Last Modified: Feb 07, 2024
Affected Product(s):
BIG-IP LTM
Known Affected Versions:
13.1.3.4, 13.1.3.5, 13.1.3.6, 13.1.4, 13.1.4.1, 13.1.5, 13.1.5.1, 14.1.4, 14.1.4.1, 14.1.4.2, 14.1.4.3, 14.1.4.4, 14.1.4.5, 14.1.4.6, 15.1.5, 15.1.5.1, 15.1.6
Fixed In:
17.0.0, 16.1.2.2, 15.1.6.1, 14.1.5
Opened: Oct 08, 2020 Severity: 3-Major
HTTPS monitor marks pool member/nodes as down and they remain down until bigd is restarted or the monitor instance is removed and created again.

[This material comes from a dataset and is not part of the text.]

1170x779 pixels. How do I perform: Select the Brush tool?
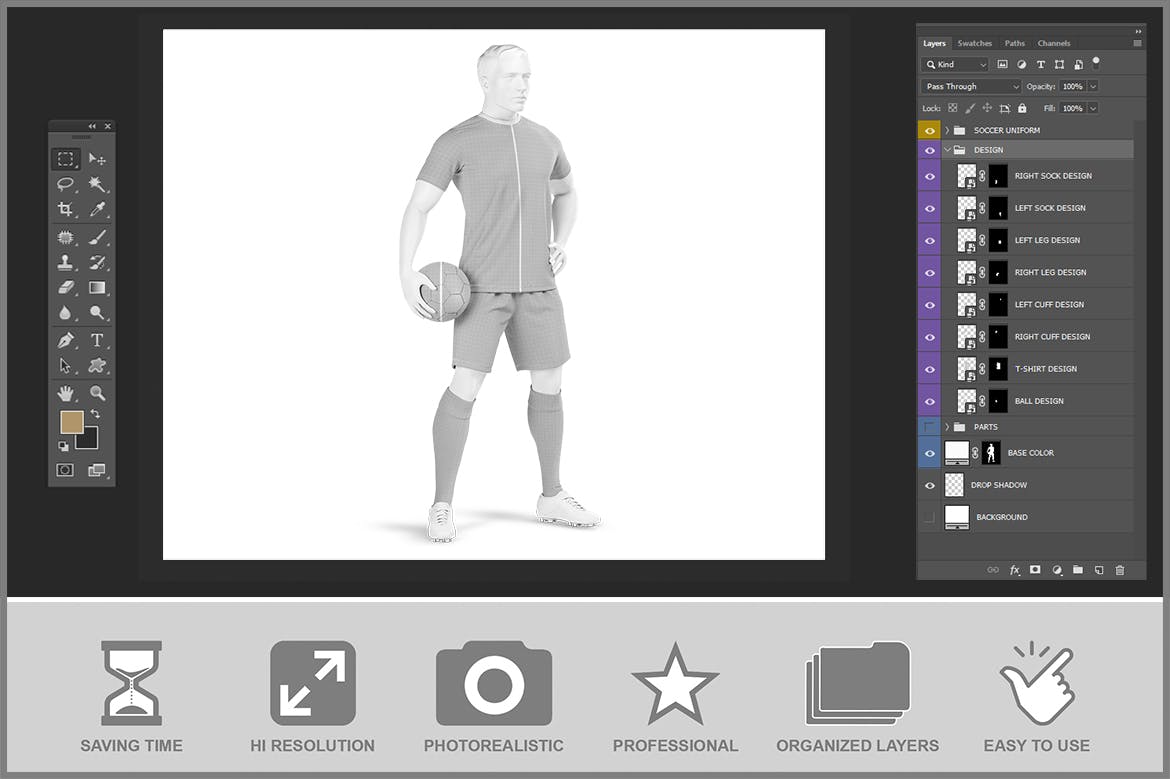[x=97, y=237]
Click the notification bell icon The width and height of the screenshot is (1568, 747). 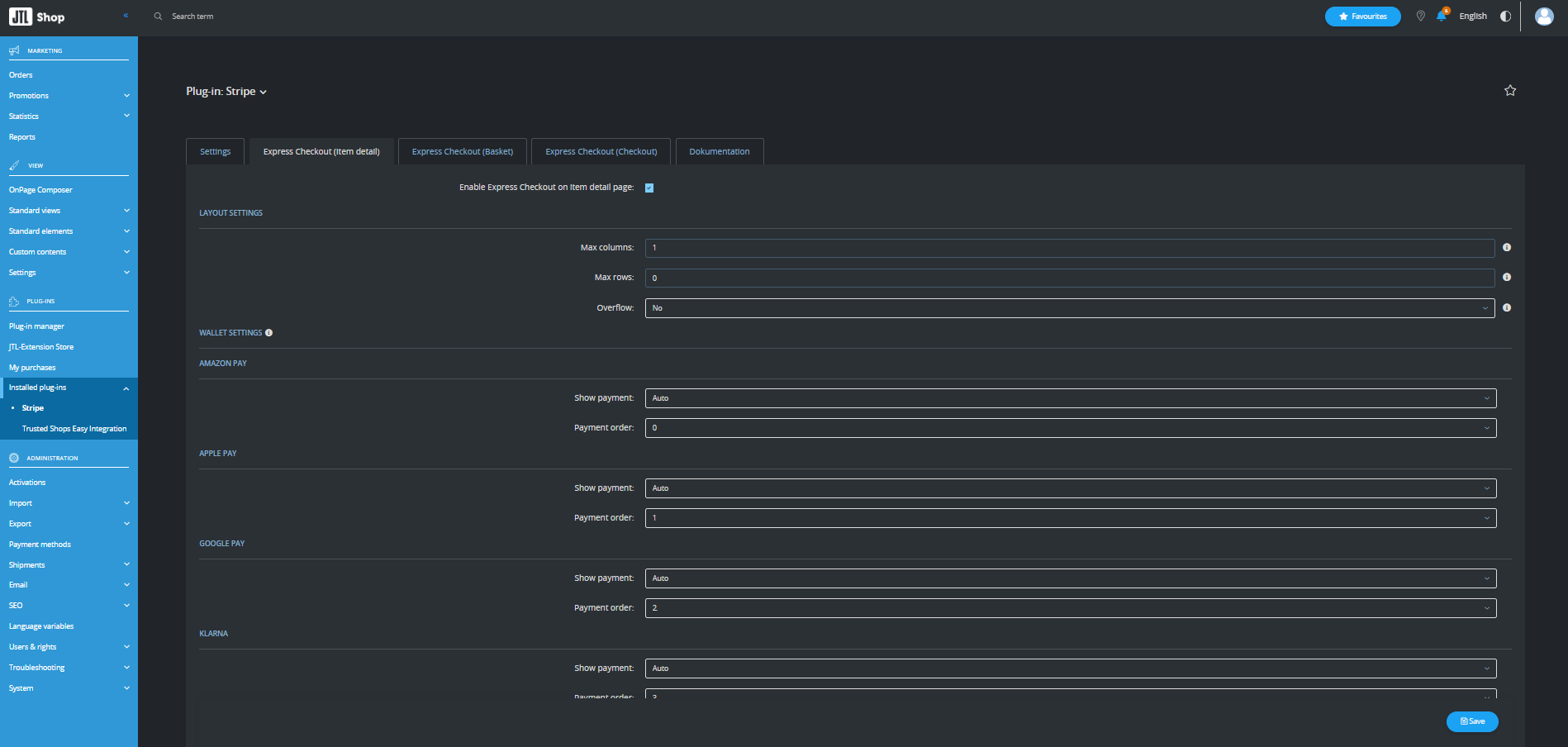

HTTPS monitor shows pool members or nodes down when they are up.
BIG-IP is configured with restrictive ciphers that are only compatible with TLS 1.2 (ECDH+AESGCM) but all of the TLS protocol versions are allowed. When HTTPS monitor TLS 1.0 handshake fails, due to incompatible ciphers with the server being monitored. It does not try TLS 1.2 version and marks pool members or nodes as down.
Restart bigd or remove and add monitors.
In case of handshake failure, BIG-IP will try TLS 1.2 version.